Case Penalty Year What happened
Real Juice Company + sole director (NSW) $240,000 + $9,600 (director, personal) 2026 Reversing forklift struck a worker; five toes amputated; adverse publicity order issued
Steel-Line (Qld) $450,000 2026 Forklift-pedestrian incident — see our full case analysis
JBS Australia (NSW) $330,000 2025 Worker suffered severe leg injuries in chilled storage
D’Orsogna (Vic) $200,000 2025 Reversing forklift pinned a team leader; no traffic management plan
Momentum Consulting (NSW) $125,000 2026 Labour-hire firm convicted after a placed worker was injured on a motorised pallet rider

The Momentum Consulting conviction (February 2026) adds another dimension: the fined party was the labour-hire agency, not the host site — convicted after trial for failing to assess the training and supervision of a worker it placed, per SafeWork NSW. Duties around forklifts and powered mobile plant follow the work, not the payroll.

What should employers take from this case?

Regulators keep prosecuting the same fact pattern: a pedestrian and a forklift in shared space, usually while reversing. The compliance expectations are not mysterious — physical separation of forklifts and people, exclusion zones, and operators who are properly licensed and verified as competent on the equipment and site they’re actually working in.

For businesses, that means two practical checks. First, every operator holds a current high risk work licence (forklifts require an LF licence, gained through the nationally recognised unit TLILIC0003). Second, competency is verified for your site and equipment — especially for new starters and labour hire, the exact gap that cost Momentum Consulting $125,000. Our guide to forklift verification of competency covers when employers need it.

FMS Training delivers forklift licence training (TLILIC0003) in person at Lawnton, north of Brisbane — nationally recognised, delivered by a registered training organisation (RTO 45189) with more than 1,300 five-star reviews.

Frequently asked questions

How much was Real Juice Company fined over the forklift incident?

The Industrial Court of NSW fined Real Juice Company Pty Ltd $240,000 and its sole director $9,600 personally — a combined $249,600. Both penalties were reduced from higher starting points for guilty pleas and cooperation, and both parties retain the right to appeal.

Why was the director fined personally?

He pleaded guilty to breaching the officer duty under section 27(1) of the Work Health and Safety Act 2011 (NSW) — the duty to exercise due diligence to ensure the company meets its safety obligations. Officers can be personally liable without being present at the incident.

What injuries did the worker suffer?

She was struck and knocked down by a reversing forklift, suffering a severe degloving injury and fractures. She spent six weeks in hospital and all five toes on her left foot were amputated.

What is an adverse publicity order?

A court order requiring a convicted business to publicise its own offence and conviction — in this case in the local Griffith newspaper. Courts use it to extend deterrence beyond the fine into the company’s community and industry.
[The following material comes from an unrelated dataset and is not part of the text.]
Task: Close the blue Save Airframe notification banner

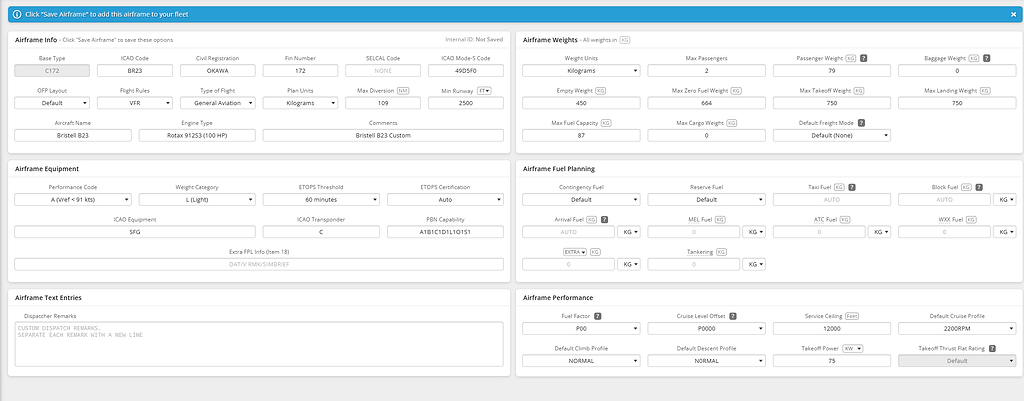Action: pyautogui.click(x=1012, y=14)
Why do reversing forklifts feature in so many prosecutions?

Reversing is when operator visibility is poorest and pedestrians are hardest to see. Most recent Australian forklift prosecutions involve a pedestrian struck in shared space, which is why regulators focus on physically separating forklifts and people.
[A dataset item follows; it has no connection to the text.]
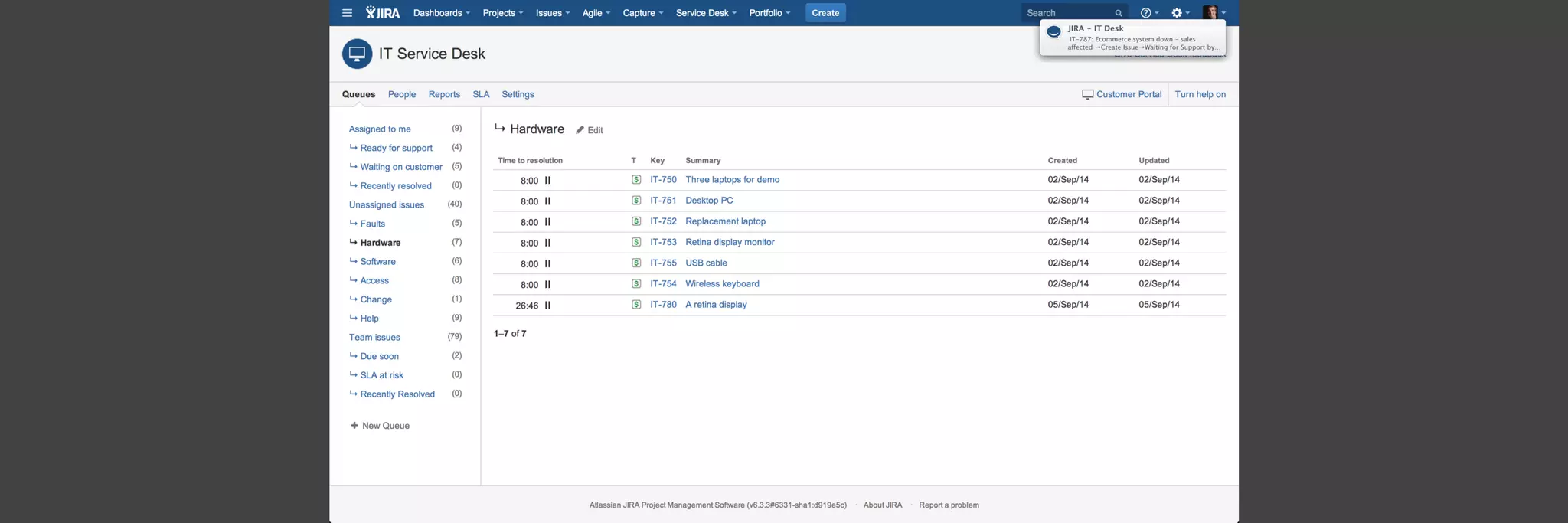Click the user profile avatar
This screenshot has width=1568, height=523.
(x=1210, y=13)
Is mobile plant a regulatory priority in 2026?

Yes. SafeWork NSW has named preventing injuries caused by mobile plant, including forklifts, as a 2026 regulatory priority, and other state regulators are prosecuting similar incidents.

What licence do you need to operate a forklift?
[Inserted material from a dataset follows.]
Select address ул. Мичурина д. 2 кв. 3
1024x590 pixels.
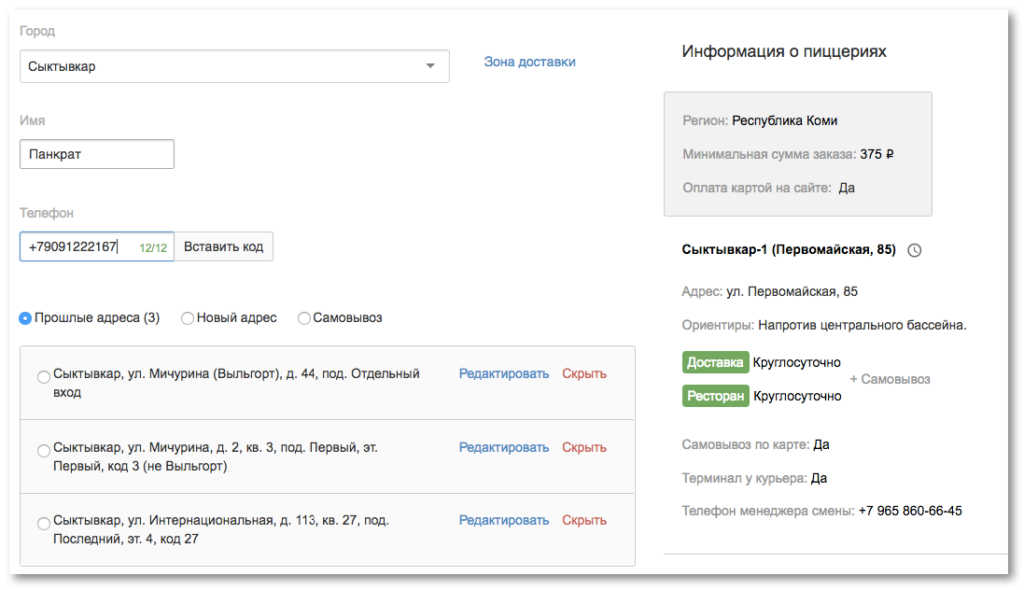(43, 451)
Operating a counterbalance forklift anywhere in Australia requires a high risk work licence (class LF), gained by completing the nationally recognised unit TLILIC0003 through a registered training organisation and passing assessment with an accredited assessor.

Does a forklift licence cover labour-hire workers automatically?

No. The licence is the legal minimum, but employers and labour-hire agencies must also verify each worker’s competency on the specific equipment and site — the failure that led to Momentum Consulting’s $125,000 conviction in February 2026.